From SHAP Scores to Feature Importance Scores
Olivier Letoffe, Xuanxiang Huang, Nicholas Asher, Joao Marques-Silva
TL;DR
The paper reframes feature attribution in XAI through the lens of power indices from cooperative game theory, arguing that traditional SHAP scores can yield unsatisfactory feature rankings due to the underlying characteristic function. It introduces Feature Importance Scores (FISs), a generalized framework that instantiates template scores via different power-index templates (e.g., Shapley-Shubik, Banzhaf, Johnston, Deegan-Packel, Holler-Packel, Andjiga) and a priori voting power concepts, parameterized by an explanation problem.

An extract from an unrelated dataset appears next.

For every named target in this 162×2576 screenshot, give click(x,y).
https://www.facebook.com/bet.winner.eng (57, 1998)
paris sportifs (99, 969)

The authors propose a set of targeted properties (efficiency, symmetry, additivity, dummy, minimal monotonicity, γ-efficiency, independence from class labeling, relevancy consistency, and duality consistency) to evaluate FISs and present novel FISs, including duality-based and coverage-based scores, along with a thorough characterization of how these scores relate to the properties. The results illuminate when and why certain FISs outperform SHAP in producing reliable feature attributions and chart directions for selecting appropriate FISs based on desired axiomatic properties and computational trade-offs, bridging explainability, logic-based reasoning, and voting-power theory.
Abstract
A central goal of eXplainable Artificial Intelligence (XAI) is to assign relative importance to the features of a Machine Learning (ML) model given some prediction. The importance of this task of explainability by feature attribution is illustrated by the ubiquitous recent use of tools such as SHAP and LIME. Unfortunately, the exact computation of feature attributions, using the game-theoretical foundation underlying SHAP and LIME, can yield manifestly unsatisfactory results, that tantamount to reporting misleading relative feature importance. Recent work targeted rigorous feature attribution, by studying axiomatic aggregations of features based on logic-based definitions of explanations by feature selection. This paper shows that there is an essential relationship between feature attribution and a priori voting power, and that those recently proposed axiomatic aggregations represent a few instantiations of the range of power indices studied in the past. Furthermore, it remains unclear how some of the most widely used power indices might be exploited as feature importance scores (FISs), i.e. the use of power indices in XAI, and which of these indices would be the best suited for the purposes of XAI by feature attribution, namely in terms of not producing results that could be deemed as unsatisfactory. This paper proposes novel desirable properties that FISs should exhibit. In addition, the paper also proposes novel FISs exhibiting the proposed properties. Finally, the paper conducts a rigorous analysis of the best-known power indices in terms of the proposed properties.